Monday, March 21, 2005

Phoning it in

First of all, I need to out Erica, because girl, I know you want to keep your book reviews on your own site, but that cogent commentary belongs here, dammit. :-)

So. The feeling I kept having about The Gravedigger's Cottage was "Wow! I like that idea! I wonder where that's going to go?" followed soon after by "Oh -- that was pretty much it, huh." I was excited to find out how Sylvia and Walter were going to be so different, yet so alike. And then... they really weren't so much. I was excited to watch the pet deaths unfold and build, except that they didn't really build, and because they all ended with death and didn't provide any images of the aftermath of death, we never got to really see their impact. Even the mom deaths. So then what we have is this family that's supposedly dealing with some really heavy baggage, and working it out (specially old Dad) in wonderfully weird ways, with neat metaphors (spackle the house to keep the death out! kill the rat and kill the fear!) except that the baggage isn't real enough. It isn't tangible enough. And all that's really there is the wonderful weirdness, which isn't that wonderful because it has all the emotional resonance of a sitcom.

I hate it when stories that are about characters don't take the time to craft their characters. Everyone felt like a character description to me rather than a person. Chris, you know I love you and you're dead sexy, but I wish you'd worked a little harder on this one. Especially since I thought Freewill was kind of brilliant.

2 comments:

Sarah said...

Erica, please post your thoughts!

Meera, I agree with you. The narrative is as patchy as the cottage itself, nice in bits and pieces but ultimately not holding together. Too much spackle, not enough sheetrock.

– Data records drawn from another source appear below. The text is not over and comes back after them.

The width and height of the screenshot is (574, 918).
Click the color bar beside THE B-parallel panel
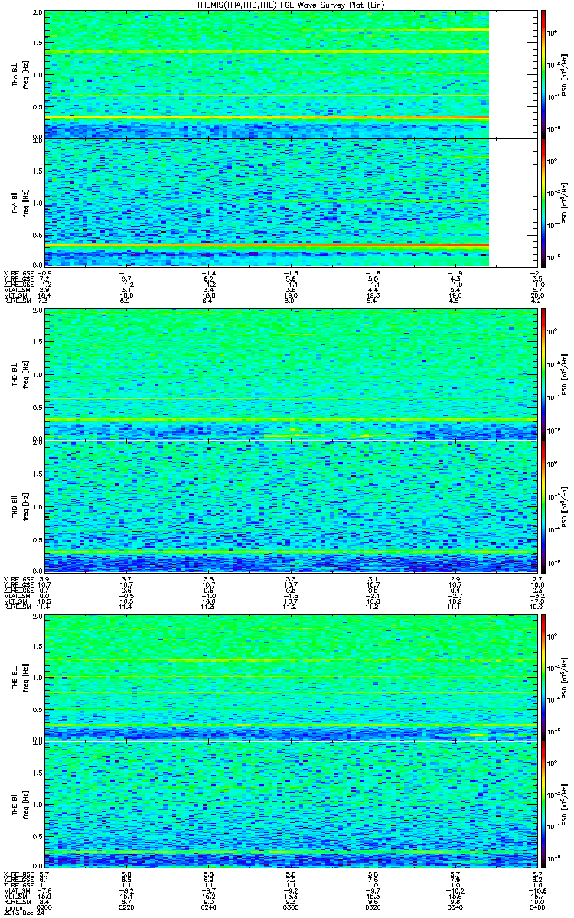(543, 804)
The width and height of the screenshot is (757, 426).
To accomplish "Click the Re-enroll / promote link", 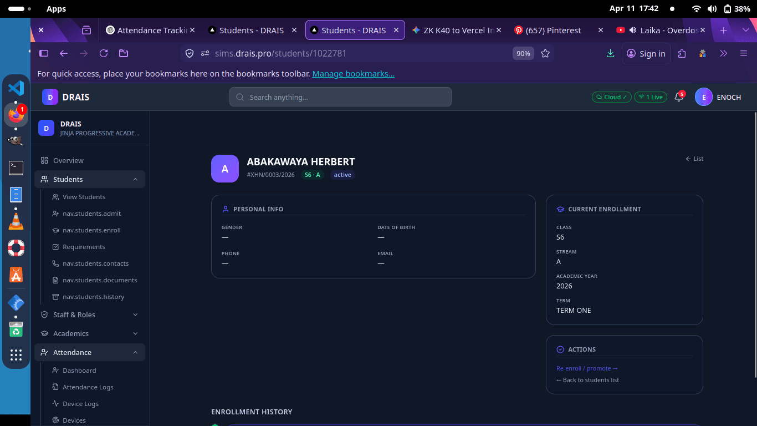I will point(587,368).
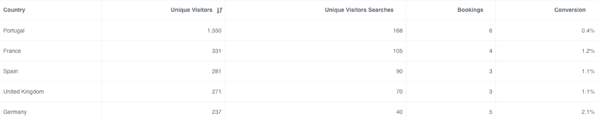This screenshot has height=122, width=598.
Task: Click Germany's 2.1% conversion value
Action: (x=588, y=112)
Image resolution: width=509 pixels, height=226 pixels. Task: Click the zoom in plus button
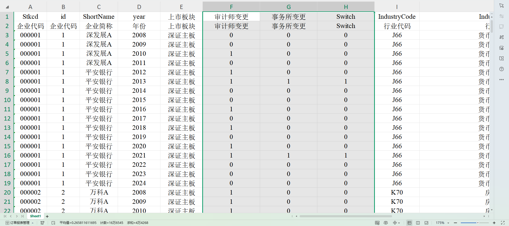click(494, 223)
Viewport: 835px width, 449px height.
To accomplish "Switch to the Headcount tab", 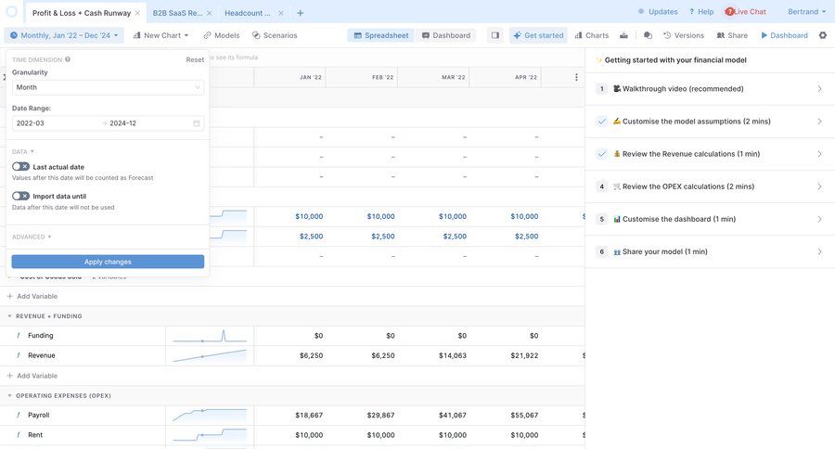I will pyautogui.click(x=248, y=13).
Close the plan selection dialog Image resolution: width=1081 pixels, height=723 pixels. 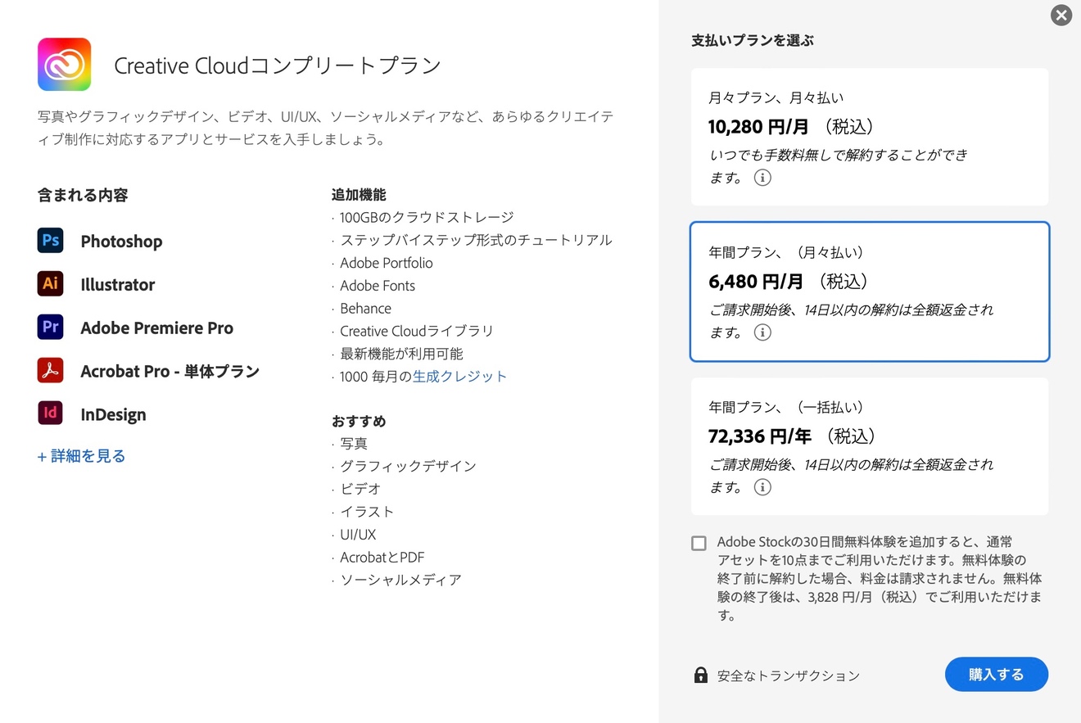(1061, 15)
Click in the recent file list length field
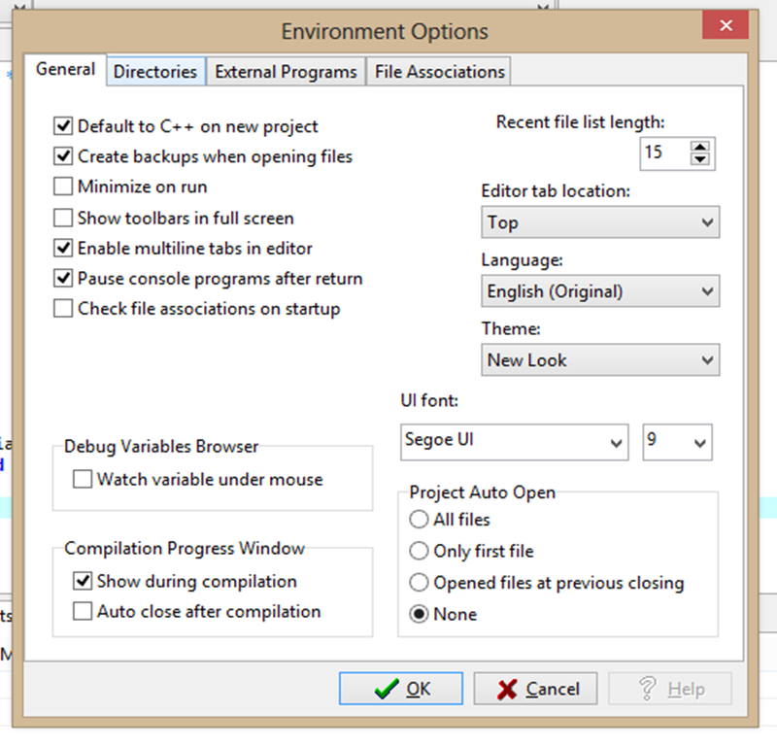This screenshot has height=746, width=777. click(663, 153)
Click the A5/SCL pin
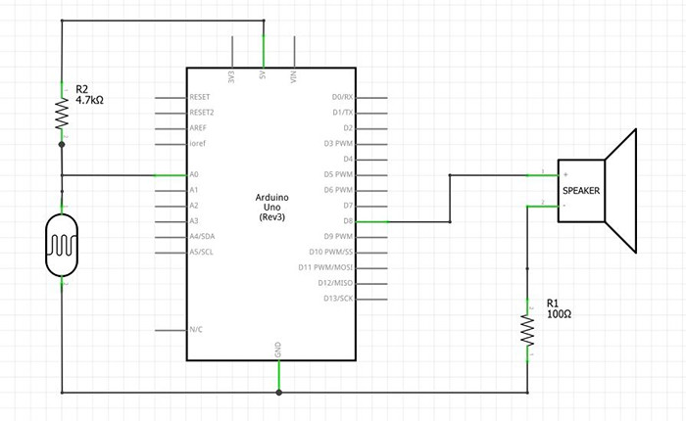 click(172, 253)
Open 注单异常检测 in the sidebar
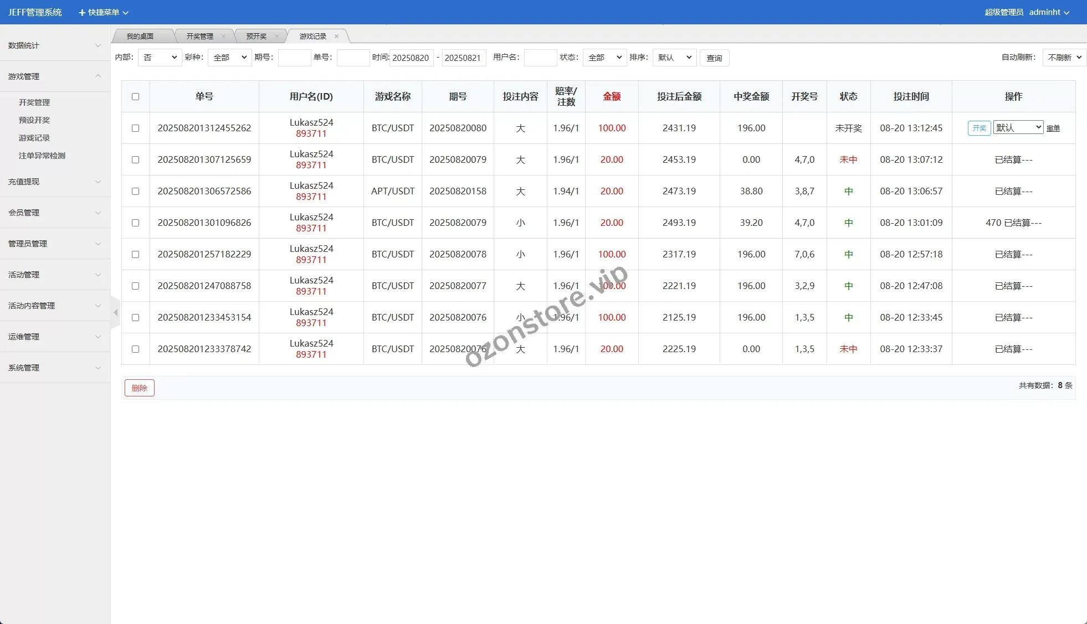 coord(42,156)
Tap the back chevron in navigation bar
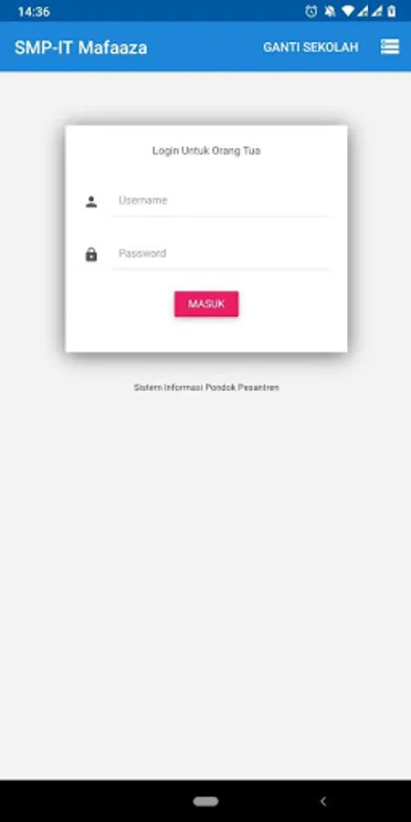 (323, 801)
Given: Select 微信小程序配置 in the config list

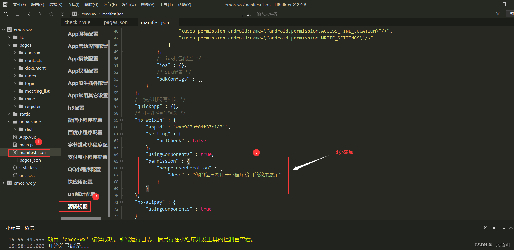Looking at the screenshot, I should coord(85,120).
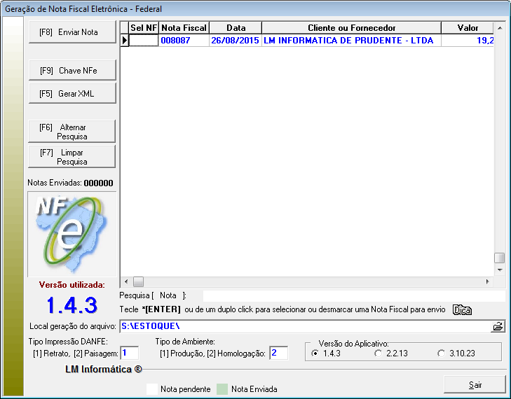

And I'll stop the contruction metaphors now.

I'm intrigued by how similar our critiques are and wonder what Bloomers would think. I'd also like to hear Chris Lynch's take on this book - what are we missing?

Erica said...

In my own defense, I'd like to say that I was using my blog to organize my own thoughts, so I could streamline them for you all (and not sound like a dummy). So there.

I liked the conversational narrative style, though I agree there were many loose ends that could use exploring. But I think that's more a job of a student's quickwrite than the author. The characters could use more development, and I'd even forego the other kids (not Carmine) in exchange for getting to know Walter and Dad a little better.

I've almost never enjoyed huge metaphors. I think they're cheezy, and I tend to be a bit blockheaded about them. Therefore, the house didn't do it for me. (Better use of a house as a metaphor: Life as a House.)

I decided to take this as the story of Sylvia and her two tendencies: Dad is her ability to avoid dealing with a situation (death), and Walter is her sense of reality. Eventually, reality wins out when Dad kills the rat, and Dad becomes sane again. Another pet dies, and Sylvia seems ok with it. Not really a resolution, if you ask me, but whatever.